The thermocouple of the present invention overcomes the two most critical thermocouple issues plaguing high-temperature operations; signal drift and sensor longevity. The first problem with all conventional thermocouple sensors is that they are subject to decalibration. The uncertainties surrounding decalibration are difficult to quantify, but elevated temperatures and longer operating times inevitably result in increasingly unreliable measurements. Standard thermocouples drift appreciably after a few hundred hours of use, making accurate temperature measurement and high-temperature process control difficult without frequent sensor change out. For high-temperature nuclear applications there are even greater limitations. Currently there are no high-temperature thermocouples capable of withstanding neutron flux in nuclear fission reactors or, potentially one day, fusion reactors. The key to minimizing drift lies in selecting thermocouple materials with properties that do not interact with each other or appreciably change during use.

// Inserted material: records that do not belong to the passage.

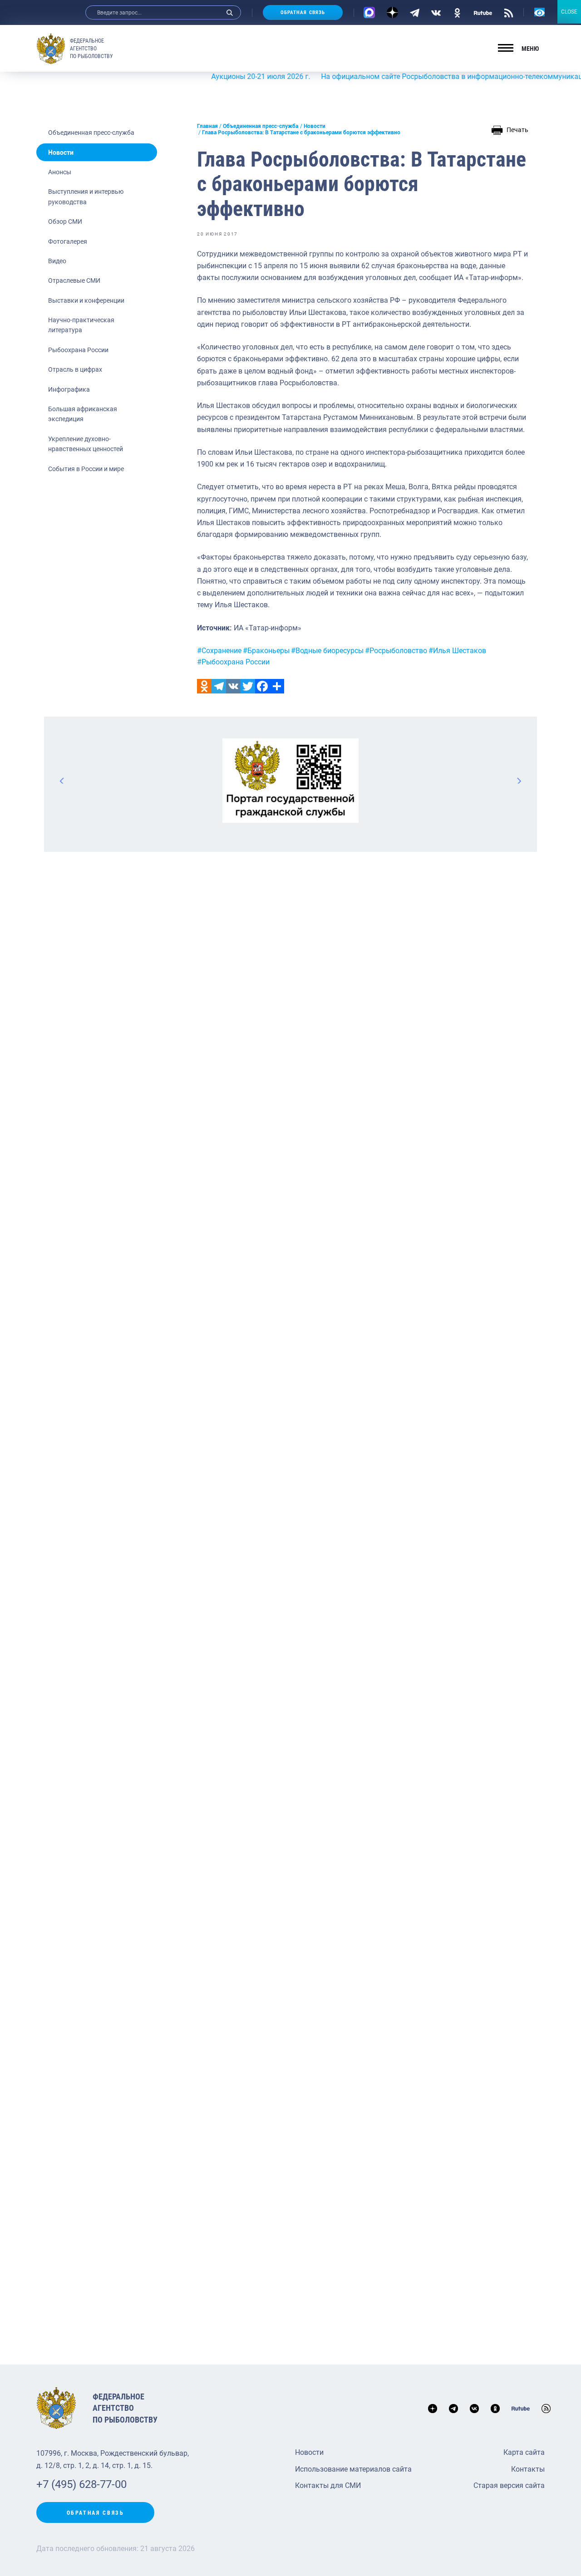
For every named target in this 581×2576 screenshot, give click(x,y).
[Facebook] (262, 686)
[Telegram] (414, 12)
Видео (57, 261)
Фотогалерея (67, 241)
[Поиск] (229, 12)
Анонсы (59, 172)
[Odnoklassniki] (204, 686)
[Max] (369, 12)
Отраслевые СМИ (74, 280)
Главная (207, 126)
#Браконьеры (266, 650)
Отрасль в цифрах (75, 369)
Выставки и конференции (86, 300)
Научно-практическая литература (81, 325)
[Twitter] (248, 686)
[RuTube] (483, 12)
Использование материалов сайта (353, 2469)
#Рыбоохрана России (233, 662)
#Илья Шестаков (457, 650)
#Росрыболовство (396, 650)
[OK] (457, 12)
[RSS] (508, 12)
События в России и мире (86, 468)
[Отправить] (277, 686)
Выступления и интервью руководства (85, 196)
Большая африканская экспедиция (82, 414)
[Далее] (519, 781)
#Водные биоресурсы (327, 650)
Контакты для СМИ (328, 2485)
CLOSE (569, 12)
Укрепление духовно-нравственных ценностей (85, 443)
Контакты (528, 2469)
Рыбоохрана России (78, 350)
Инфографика (69, 389)
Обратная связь (303, 12)
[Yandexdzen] (392, 12)
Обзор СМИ (65, 221)
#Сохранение (219, 650)
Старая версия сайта (509, 2485)
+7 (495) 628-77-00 (81, 2484)
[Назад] (62, 781)
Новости (61, 152)
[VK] (436, 12)
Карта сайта (524, 2452)
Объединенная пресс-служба (91, 132)
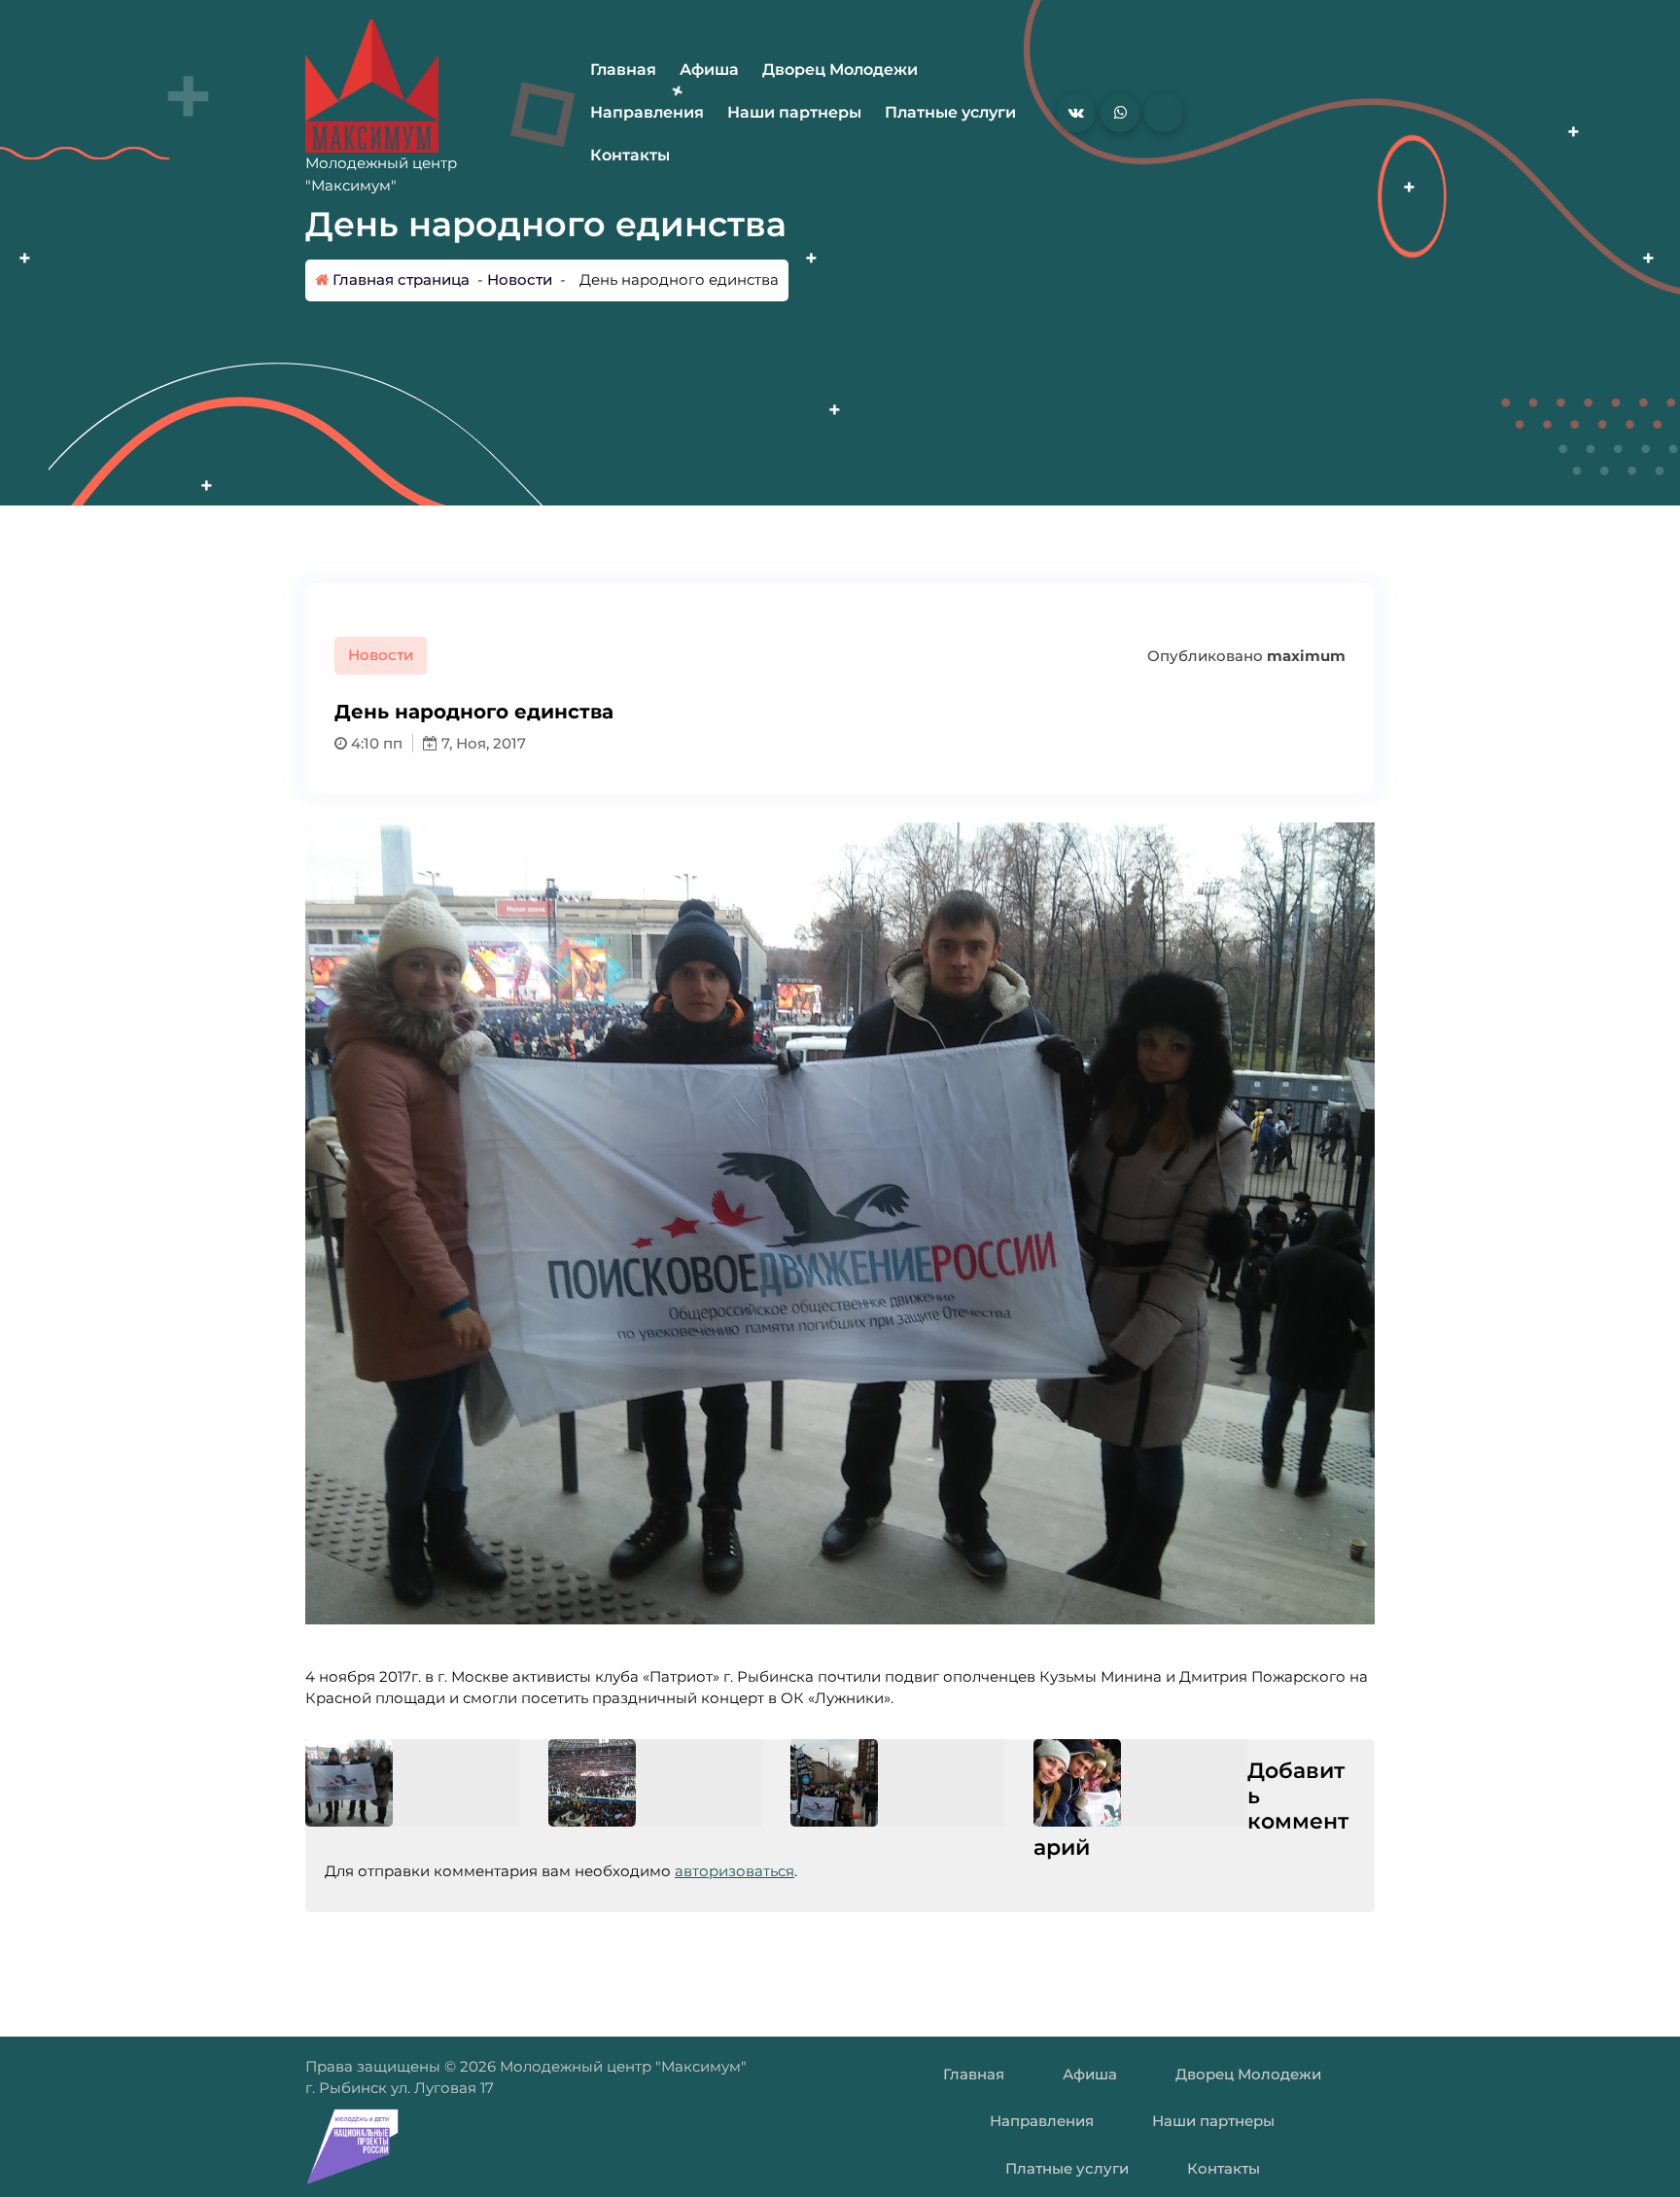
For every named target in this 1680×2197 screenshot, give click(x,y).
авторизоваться (734, 1871)
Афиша (709, 69)
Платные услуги (950, 112)
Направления (647, 112)
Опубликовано (1244, 655)
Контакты (630, 155)
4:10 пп (374, 743)
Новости (519, 279)
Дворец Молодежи (840, 69)
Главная (623, 69)
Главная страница (399, 279)
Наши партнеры (794, 112)
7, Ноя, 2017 (482, 743)
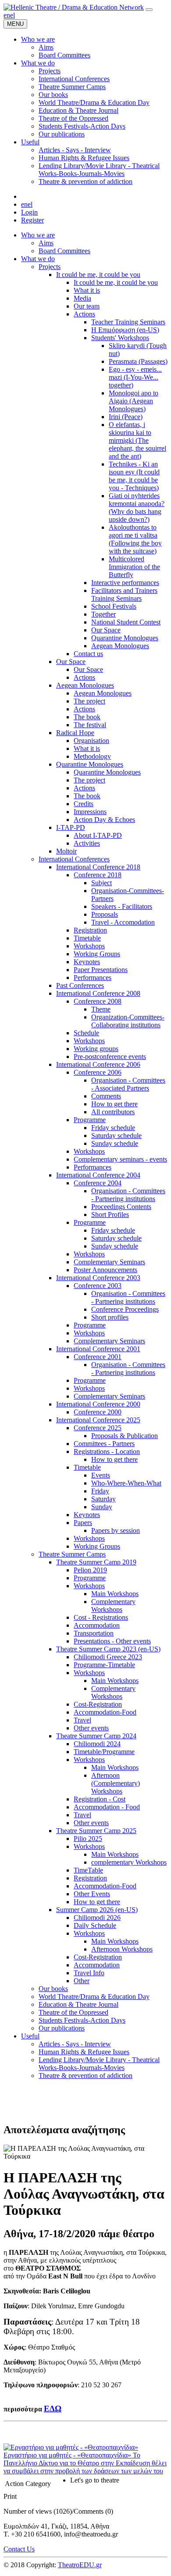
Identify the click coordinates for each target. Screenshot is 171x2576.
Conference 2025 (97, 1428)
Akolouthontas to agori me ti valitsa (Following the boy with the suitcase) (135, 539)
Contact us (88, 653)
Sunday (101, 1506)
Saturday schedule (116, 1135)
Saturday (103, 1499)
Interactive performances (125, 582)
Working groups (96, 1048)
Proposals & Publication (124, 1435)
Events (100, 1475)
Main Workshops (115, 1593)
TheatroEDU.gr (80, 2565)
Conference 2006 (97, 1072)
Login (29, 212)
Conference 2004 (97, 1183)
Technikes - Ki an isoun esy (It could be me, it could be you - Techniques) (134, 476)
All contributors (113, 1112)
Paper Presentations (101, 969)
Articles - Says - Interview (75, 2044)
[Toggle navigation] (149, 9)
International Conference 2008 (98, 993)
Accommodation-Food (105, 1712)
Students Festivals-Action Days (82, 2020)
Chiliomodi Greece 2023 (108, 1657)
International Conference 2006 (98, 1064)
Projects (50, 266)
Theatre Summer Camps (72, 1554)
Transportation (94, 1633)
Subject (101, 882)
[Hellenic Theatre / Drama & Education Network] (74, 7)
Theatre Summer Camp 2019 (96, 1562)
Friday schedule (113, 1127)
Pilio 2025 (88, 1838)
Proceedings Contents (121, 1206)
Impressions (90, 811)
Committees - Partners (104, 1443)
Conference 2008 (97, 1001)
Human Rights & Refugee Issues (84, 2052)
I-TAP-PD (70, 827)
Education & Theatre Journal (78, 2004)
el (12, 15)
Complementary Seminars (109, 1262)
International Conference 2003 (98, 1277)
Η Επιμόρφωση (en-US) (125, 330)
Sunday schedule (114, 1143)
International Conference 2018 (98, 867)
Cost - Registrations (101, 1617)
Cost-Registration (98, 1704)
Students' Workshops (120, 337)
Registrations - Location (107, 1451)
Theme (100, 1009)
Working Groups (97, 954)
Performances (92, 977)
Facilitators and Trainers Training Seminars (124, 594)
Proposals (104, 914)
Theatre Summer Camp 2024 (96, 1736)
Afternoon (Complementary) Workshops (115, 1783)
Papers (83, 1522)
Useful (30, 2036)
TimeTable (88, 1870)
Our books (53, 1988)
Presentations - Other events (112, 1641)
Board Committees (64, 251)
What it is (87, 290)
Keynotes (87, 961)
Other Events (92, 1894)
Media (82, 298)
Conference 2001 (97, 1356)
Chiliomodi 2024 (97, 1743)
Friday (100, 1491)
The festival (90, 724)
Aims (46, 243)
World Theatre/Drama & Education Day (94, 1996)
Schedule (86, 1033)
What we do (38, 258)
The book (87, 717)
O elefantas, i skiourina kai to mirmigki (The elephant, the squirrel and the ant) (137, 440)
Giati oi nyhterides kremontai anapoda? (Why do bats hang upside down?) (136, 507)
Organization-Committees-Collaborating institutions (127, 1021)
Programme (90, 1119)
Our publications (62, 2028)
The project (89, 701)
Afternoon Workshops (122, 1949)
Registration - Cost (99, 1799)
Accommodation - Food (107, 1807)
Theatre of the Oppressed (73, 2012)
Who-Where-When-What (126, 1483)
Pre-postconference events (110, 1056)
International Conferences (74, 859)
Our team (87, 306)
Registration (90, 930)
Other (81, 1980)
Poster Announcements (105, 1270)
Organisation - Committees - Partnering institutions (128, 1194)
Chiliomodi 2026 (97, 1917)
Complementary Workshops (113, 1605)
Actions (84, 314)
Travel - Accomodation (123, 922)
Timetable (87, 938)
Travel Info (89, 1973)
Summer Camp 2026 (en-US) (97, 1909)
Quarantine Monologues (124, 638)
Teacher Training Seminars (128, 322)
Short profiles (109, 1317)
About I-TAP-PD (98, 835)
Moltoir (66, 851)
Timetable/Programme (104, 1751)
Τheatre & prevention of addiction (85, 2075)
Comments (106, 1096)
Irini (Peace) (125, 416)
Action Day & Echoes (104, 819)
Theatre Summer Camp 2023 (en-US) (108, 1649)
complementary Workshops (129, 1862)
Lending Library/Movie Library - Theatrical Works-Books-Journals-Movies (99, 2063)
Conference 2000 (97, 1412)
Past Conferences (80, 985)
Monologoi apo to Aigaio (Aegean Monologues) (133, 401)
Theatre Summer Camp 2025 (96, 1830)
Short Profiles (110, 1214)
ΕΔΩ (52, 2408)
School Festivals (113, 606)
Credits (83, 803)
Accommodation (97, 1625)
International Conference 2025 (98, 1420)
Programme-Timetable (104, 1664)
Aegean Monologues (120, 645)
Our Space (106, 630)
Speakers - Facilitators (121, 906)
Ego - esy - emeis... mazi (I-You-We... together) (135, 377)
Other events (91, 1728)
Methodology (92, 756)
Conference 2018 (97, 875)
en (7, 15)
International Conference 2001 (98, 1349)
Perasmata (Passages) (138, 361)
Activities (87, 843)
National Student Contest (125, 622)
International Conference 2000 (98, 1404)
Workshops (89, 946)
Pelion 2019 (90, 1570)
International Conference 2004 (98, 1175)
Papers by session (115, 1530)
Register (32, 220)
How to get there (114, 1104)
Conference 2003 (97, 1285)
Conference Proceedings (125, 1309)
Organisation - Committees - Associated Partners (128, 1084)
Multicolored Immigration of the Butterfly (134, 566)
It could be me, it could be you (98, 274)
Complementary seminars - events (120, 1159)
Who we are (38, 235)
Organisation (91, 740)
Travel (82, 1720)
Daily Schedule (95, 1925)
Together (103, 614)
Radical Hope (75, 732)
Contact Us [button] (19, 2549)
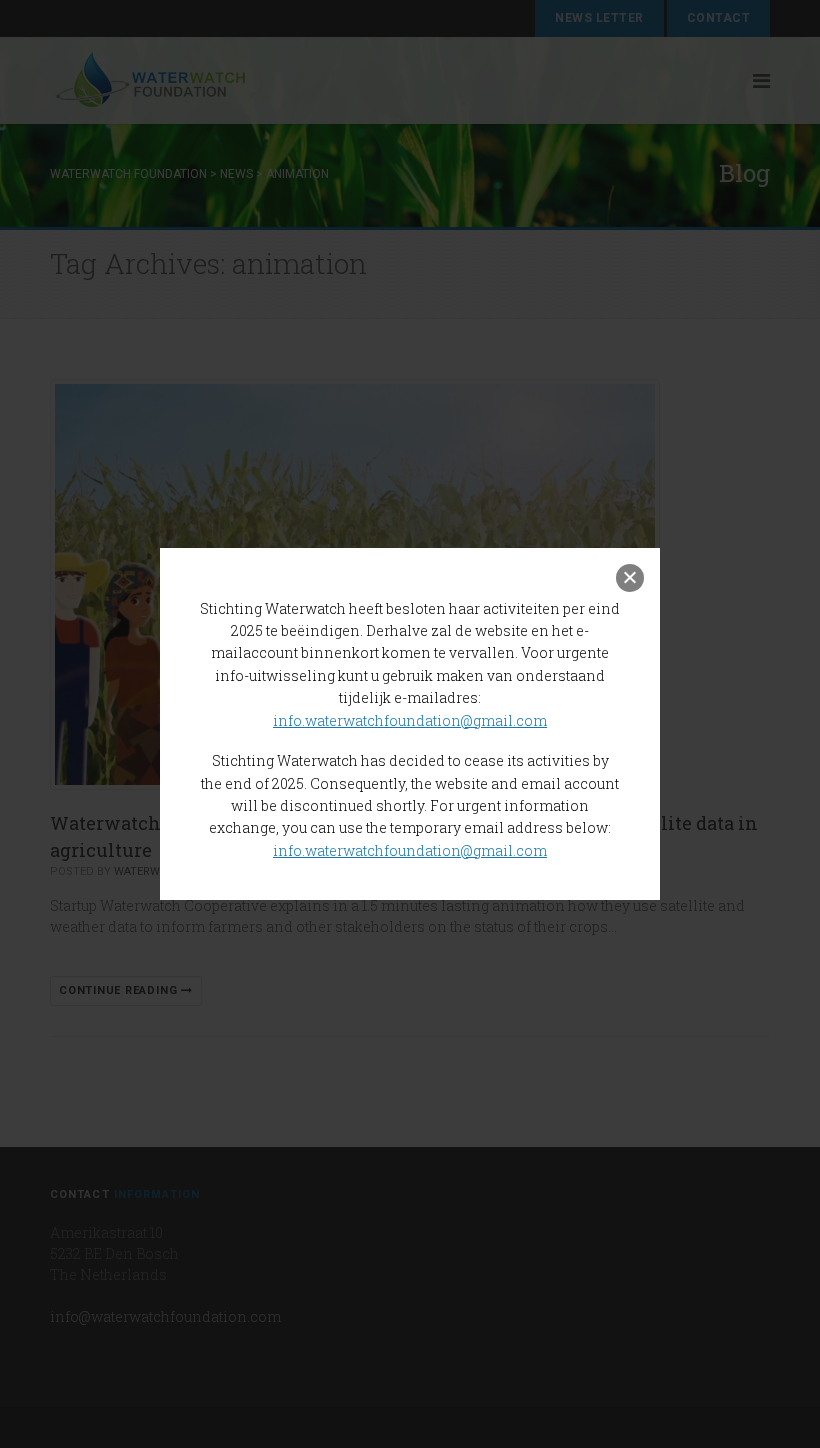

A second problem is that prolonged heating, contamination, and thermal cycling increases brittleness and fragility and shortens thermocouple life. Most metals, including those used in thermocouples, become brittle with high-temperature exposure; as a result, they can fail due to mechanical stresses induced by vibrations, expansion, and contraction. Heat from welding to form standard thermocouple junctions also can lead to mechanical failure from embrittlement. Compatibility of component metals at high temperature and improved joining methods are essential to improved thermocouple durability.
It is an object of the invention to provide a high-temperature thermocouple capable of operating in hostile environments for a long period of time without significant signal degradation.
It is another object of the invention to provide a method of fabricating a high-temperature thermocouple capable of operating in hostile environments for a long period of time without significant signal degradation.
It is still a further object of the invention to provide a thermocouple capable of operating in a temperature range of 1100° C. to 1700° C. in a radiation environment.
Additional object, advantages and novel features of the invention will become apparent to those skilled in the art upon examination of the following and practice of the invention.